**Task objective:**
Pull out each line from the rows below that contains the word "image", treating uppercase and lowercase as different.

═════ Dataset entries ═════

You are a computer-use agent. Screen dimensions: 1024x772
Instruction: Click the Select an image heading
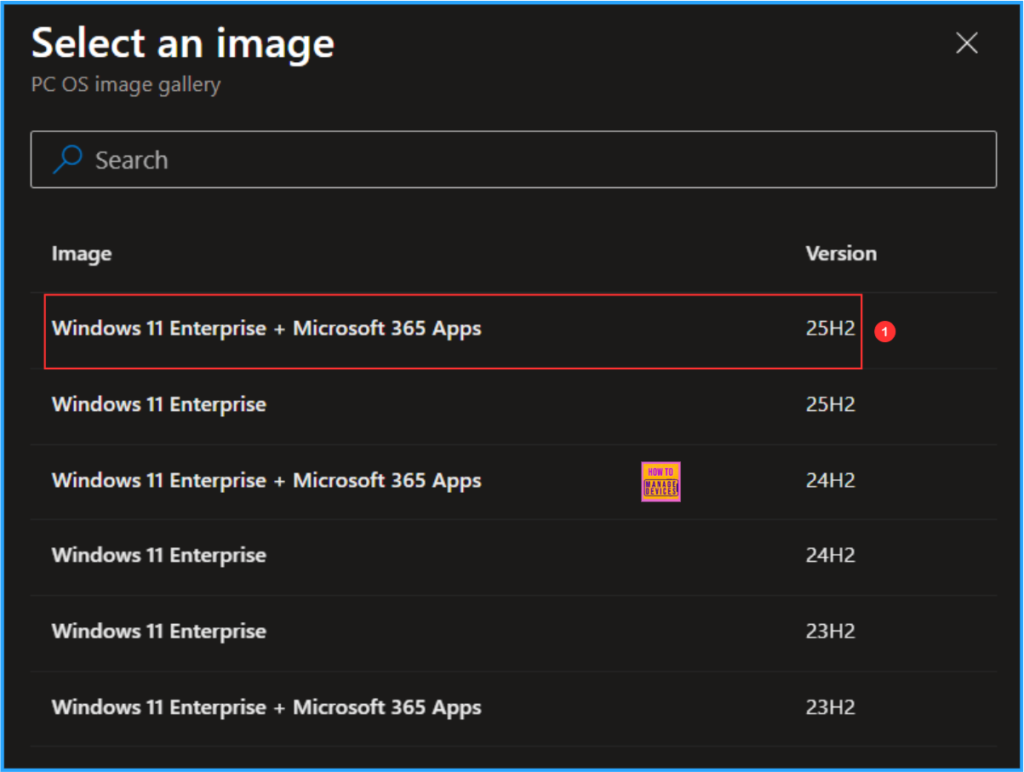click(183, 44)
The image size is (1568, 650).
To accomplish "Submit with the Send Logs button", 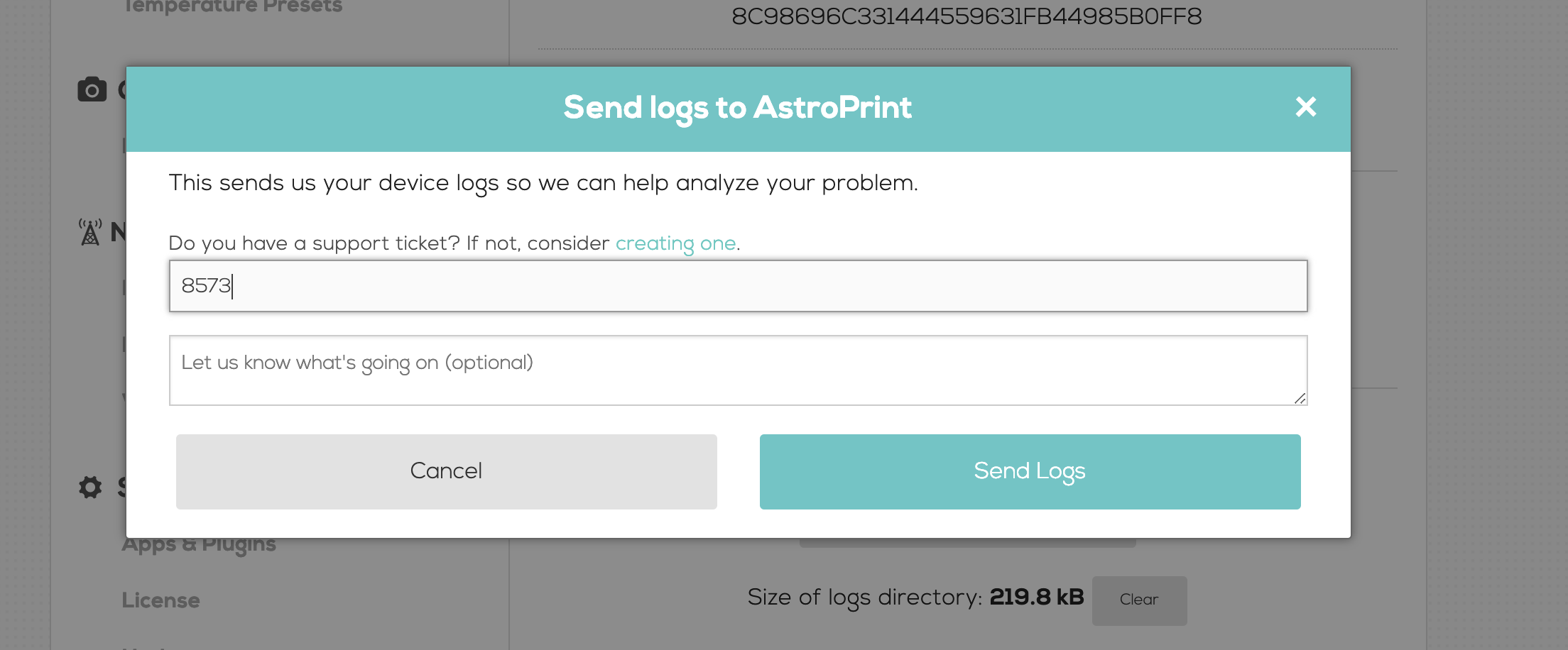I will click(x=1030, y=471).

═════

**Expected output:**
Instruction: Click the Select an image heading
The image size is (1568, 650).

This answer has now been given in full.